Talk to a certified “dietitian,” and you might come away with the idea that nutrition is a complete, and finished area of science. To hear them tell the story, you’d think everything has been figured out. No surprises, no new discoveries.
Of course, that’s how most mainstream doctors and researchers look at the world. Like they already know everything there is to know.
Truth is, nutrition is a brand-new science.
And new discoveries are made all the time.
Some discoveries link us back to our native environment and show us what our real needs are, and how nature designed us. Other discoveries give us new options for overcoming the challenges of living in a modern, toxic world.
Like the emerging science behind a “new” category of fats.
If you’re a regular reader, you know I’m a strong advocate of omega-3s. Receptors for these essential fatty acids are found on every cell in your body. They’re so critical to heart and brain health, you couldn’t survive without them.
But there’s a newly discovered class of omega fatty acids that have unique powers of their own.
They’re called omega-7s.
For the record, omega-7s have been known in small circles of academia, but they are mostly overlooked and ignored.
However, a newly discovered kind of omega-7 fat is being hailed as a potential treatment for metabolic syndrome, the condition that leads to diabetes.
Palmitoleic acid is so unique and important, Harvard Medical School has applied a patent for it.1
Omega-7s Give You a New Tool to
Fix Your Broken Metabolism
Even a small amount of this omega-7 fatty acid gives your body the ability to improve its response to insulin, to resist the formation of new fat cells, and to use energy more efficiently.
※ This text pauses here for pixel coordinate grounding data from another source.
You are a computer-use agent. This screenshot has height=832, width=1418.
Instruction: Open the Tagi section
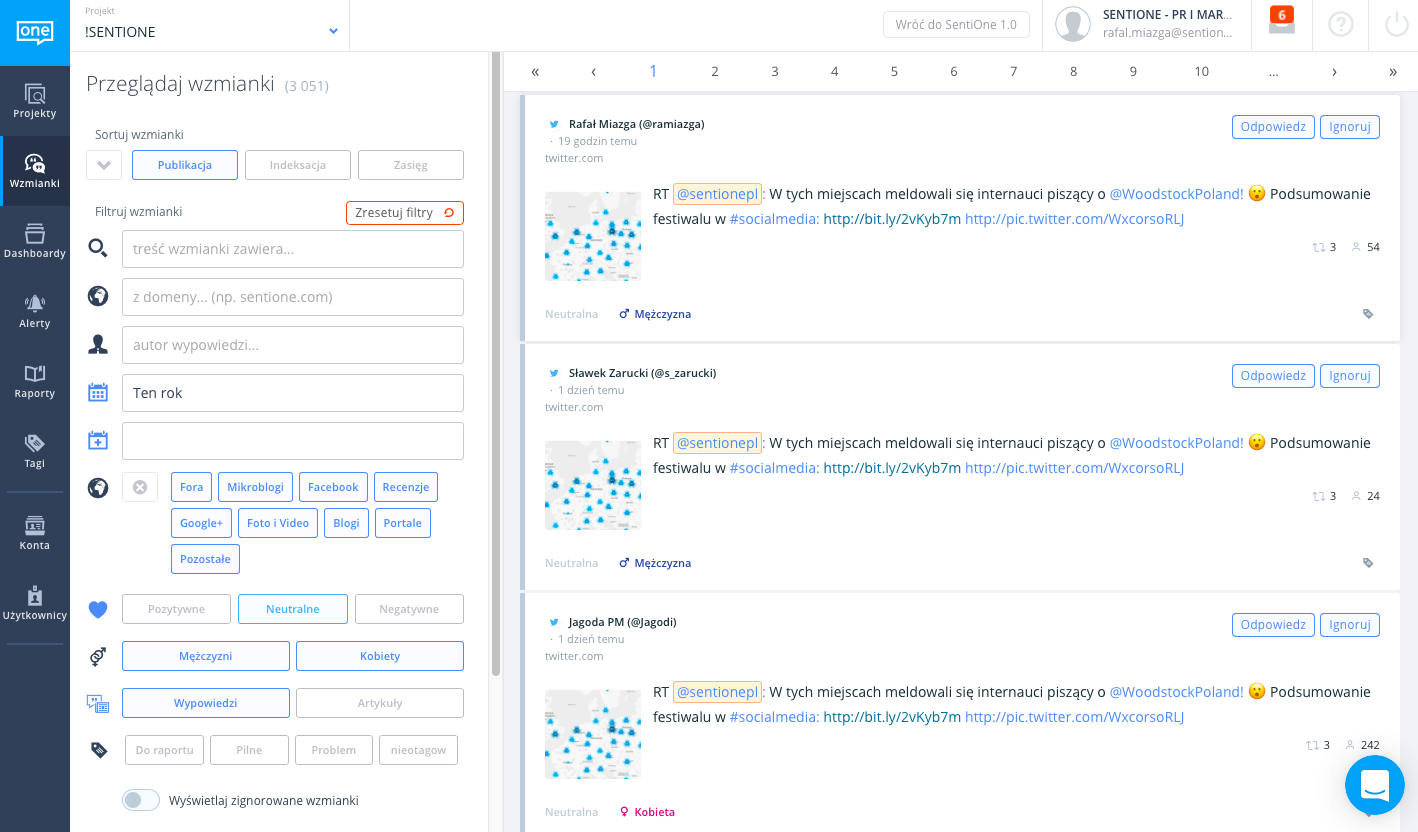[x=35, y=451]
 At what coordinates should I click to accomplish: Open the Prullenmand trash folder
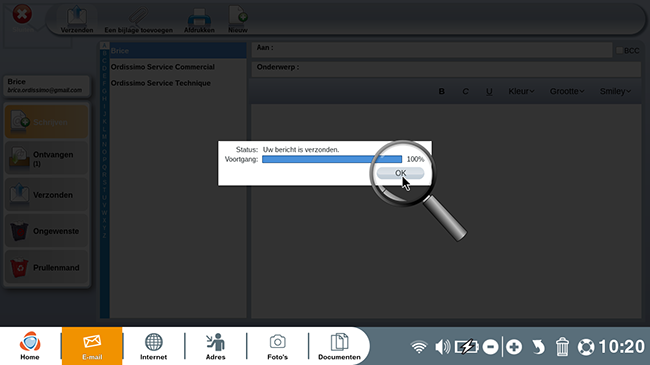[46, 268]
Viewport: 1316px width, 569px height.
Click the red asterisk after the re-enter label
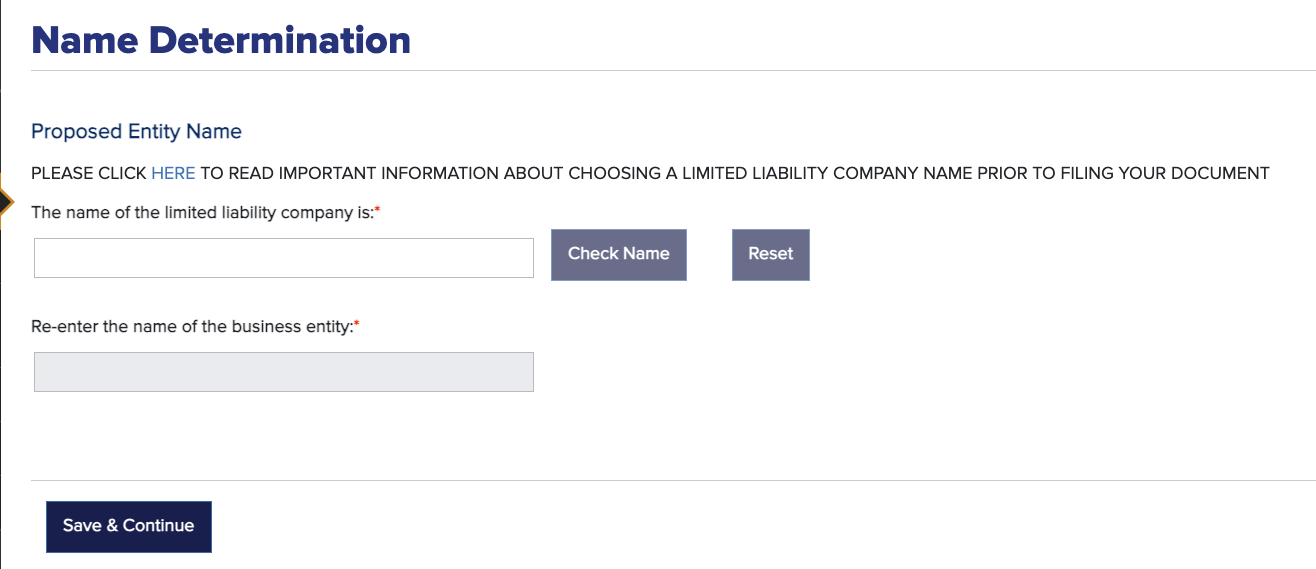pyautogui.click(x=357, y=324)
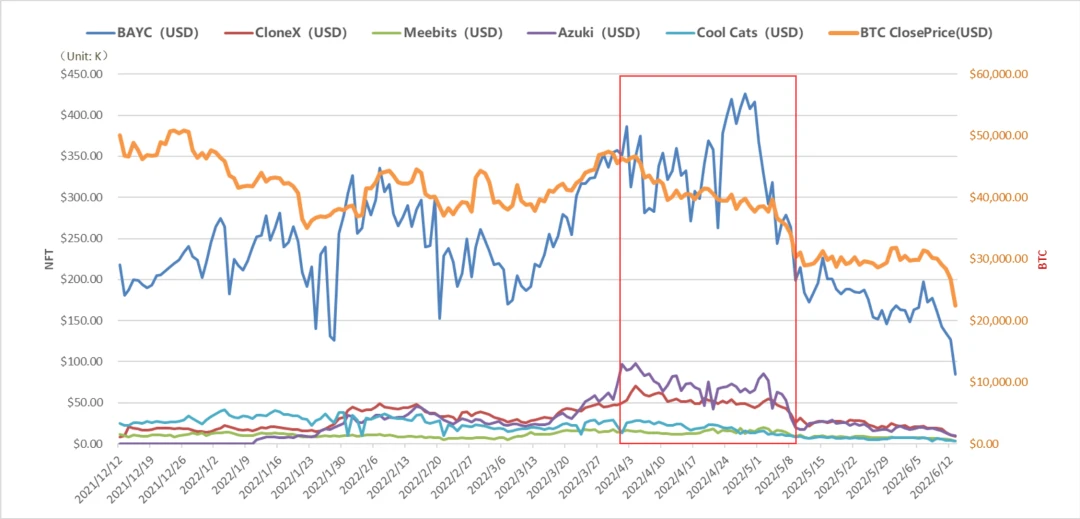Click the $450.00 left axis label
The image size is (1080, 519).
(85, 74)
Where omega-3s fight inflammation, omega-7s are “signal callers” that improve communication between fat and muscle.
And the major benefits of omega-7s all serve to reverse metabolic syndrome, and lower your risk of obesity, and heart disease.
In general, omega-7s:
- Lower your blood sugar and improve insulin resistance.
- Limit the production and accumulation of new fat cells.
- Reduce your appetite and fight obesity.
- Boost your good cholesterol (HDL), and lower your bad cholesterol (LDL).
- Ease the burn of inflammation that drives metabolic syndrome.
In one study, researchers discovered that mice with type 2 diabetes had all their symptoms reversed when given the omega-7 fat palmitoleic acid.2
With this one nutrient, the mice had lower blood sugar, lower triglycerides, less insulin resistance, and fewer fatty deposits in their liver.
And aside from its ability to fight the formation of new fat cells, palmitoleic acid quiets your appetite, and lets you eat less.
Another study found palmitoleic acid boosts the hormones that create the feeling of satiety, or feeling full.3 At the same time, it lowers the number of “hunger hormones,” helping you eat less without feeling like you’re having to sacrifice or give up something. 4
How Do You Get Omega-7s into Your Diet?
There are food sources of omega-7s, including the specific palmitoleic acid I mentioned above. Macadamia nuts are the best and easiest source. Sea buckthorn—a Chinese shrub with a golden, orange fruit—is another source.
But here’s the problem. Both options also contain palmitic acid, which is a thick, sticky palm oil. And palmitic acid tends to cancel out many of the omega-7 benefits.
For now, your best option is taking a supplement of the purified palmitoleic acid. Look for one that contains around 50% palmitoleic acid, with levels of palmitic acid down around 1%.
I will be telling you more about omega-7s in the future, and will let you know the results of my own research as I look for new sources, and new ways to get this unique omega fat working for you.
To your good health,
Al Sears, MD, CNS
1.Cao H, Hotamisligil G, Inventors; President and Fellows of Harvard College, Cambridge, MA, assignee. Fatty acid C16: 1N7-Palmitoleate a lipokine and biomarker for metabolic status. September 1, 2011.
2. Yang ZH, Miyahara H, Hatanaka A. Chronic administration of palmitoleic acid reduces insulin resistance and hepatic lipid accumulation in KK-Ay Mice with genetic type 2 diabetes. Lipids Health Dis. 2011;10:120.
3. Yang ZH, Takeo J, Katayama M. Oral administration of omega-7 palmitoleic acid induces satiety and the release of appetite-related hormones in male rats. Appetite. 2013 Jun;65:1-7.
4. Lu X, Zhao X, Feng J, et al. Postprandial inhibition of gastric ghrelin secretion by long-chain fatty acid through GPR120 in isolated gastric ghrelin cells and mice. Am J Physiol Gastrointest Liver Physiol. 2012 Aug 1;303(3):G367-76.